One day, Claudia, Sofia and Freia noticed that they brought the same toy cars to kindergarten. Claudia has a car with a trailer, a small car and a green car without a trailer. Sofia has a car without a trailer and a small green one with a trailer, and Freia has a big car and a small blue car with a trailer. What kind of car (in terms of colour, size and availability of a trailer) did all of the girls bring to the kindergarten? Explain the answer.
There are 40 weights of weights of 1 g, 2 g, ..., 40 grams. Of these, 10 weights of even weight were chosen and placed on the left hand side of the scales. Then we selected 10 weights of odd weight and put it on the right hand side of the scales. The scales were balanced. Prove that on one of the bowls of the scales there are two weights with a mass difference of 20 g.
Pinocchio correctly solved a problem, but stained his notebook. \[(\bullet \bullet + \bullet \bullet+1)\times \bullet= \bullet \bullet \bullet\]
Under each blot lies the same number, which is not equal to zero. Find this number.
Seven coins are arranged in a circle. It is known that some four of them, lying in succession, are fake and that every counterfeit coin is lighter than a real one. Explain how to find two counterfeit coins from one weighing on scales without any weights. (All counterfeit coins weigh the same.)
Four people discussed the answer to a task.

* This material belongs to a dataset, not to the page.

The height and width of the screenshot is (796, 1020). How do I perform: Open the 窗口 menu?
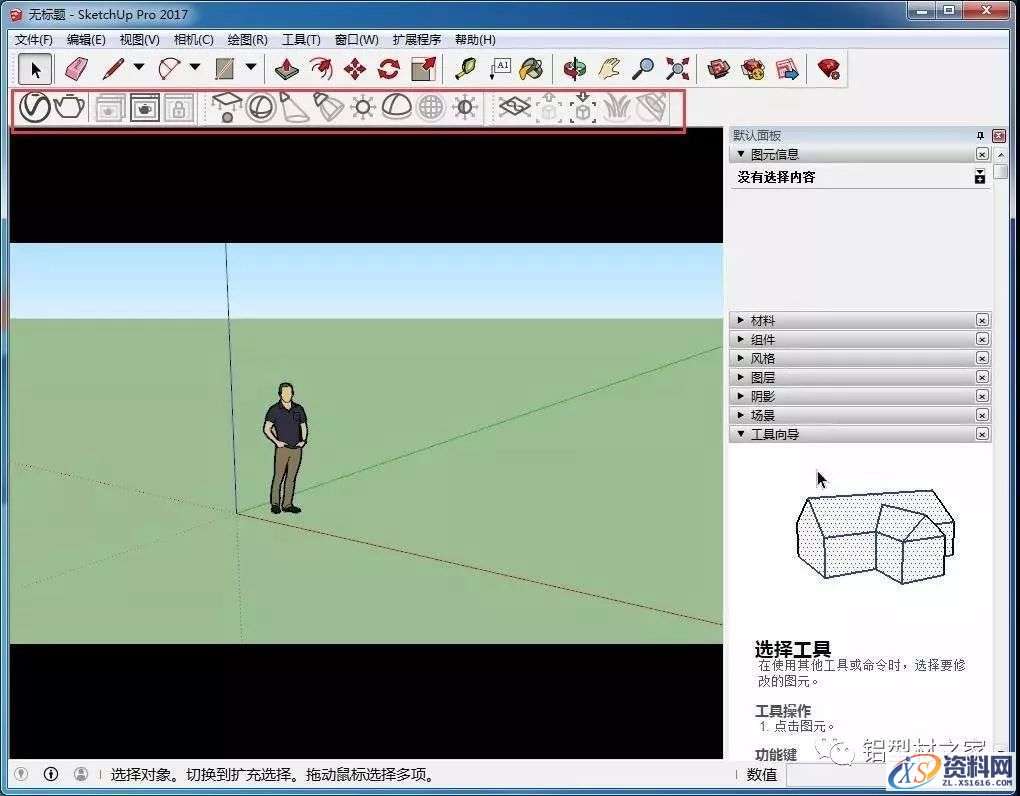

Harry said: “This is the number 9”.
Ben: “This is a prime number.”
Katie: “This is an even number.”
And Natasha said that this number is divisible by 15.
One boy and one girl answered correctly, and the other two made a mistake. What is the actual answer to the question?
Peter recorded an example of an addition on a board, after which he replaced some digits with letters, with the same figures being replaced with the same letters, and different figures with different letters. He did it such that he was left with the sum: \(CROSS + 2011 = START\). Prove that Peter made a mistake.
Four numbers (from 1 to 9) have been used to create two numbers with four-digits each. These two numbers are the maximum and minimum numbers, respectively, possible. The sum of these two numbers is equal to 11990. What could the two numbers be?
There are 100 boxes numbered from 1 to 100. In one box there is a prize and the presenter knows where the prize is. The spectator can send the presented a pack of notes with questions that require a “yes” or “no” answer. The presenter mixes the notes in a bag and, without reading out the questions aloud, honestly answers all of them. What is the smallest number of notes you need to send to know for sure where the prize is?
At a round table, 30 people are sitting – knights and liars (knights always tell the truth, and liars always lie). It is known that each of them at that table has exactly one friend, and for each knight this friend is a liar, and for a liar this friend is a knight (friendship is always mutual). To the question “Does your friend sit next to you?” those in every other seat answered “yes”. How many of the others could also have said “Yes”?
In the equality \(TIME + TICK = SPIT\), replace the same letters with the same numbers, and different letters with different digits so that the word \(TICK\) is as small as possible (there are no zeros among the digits).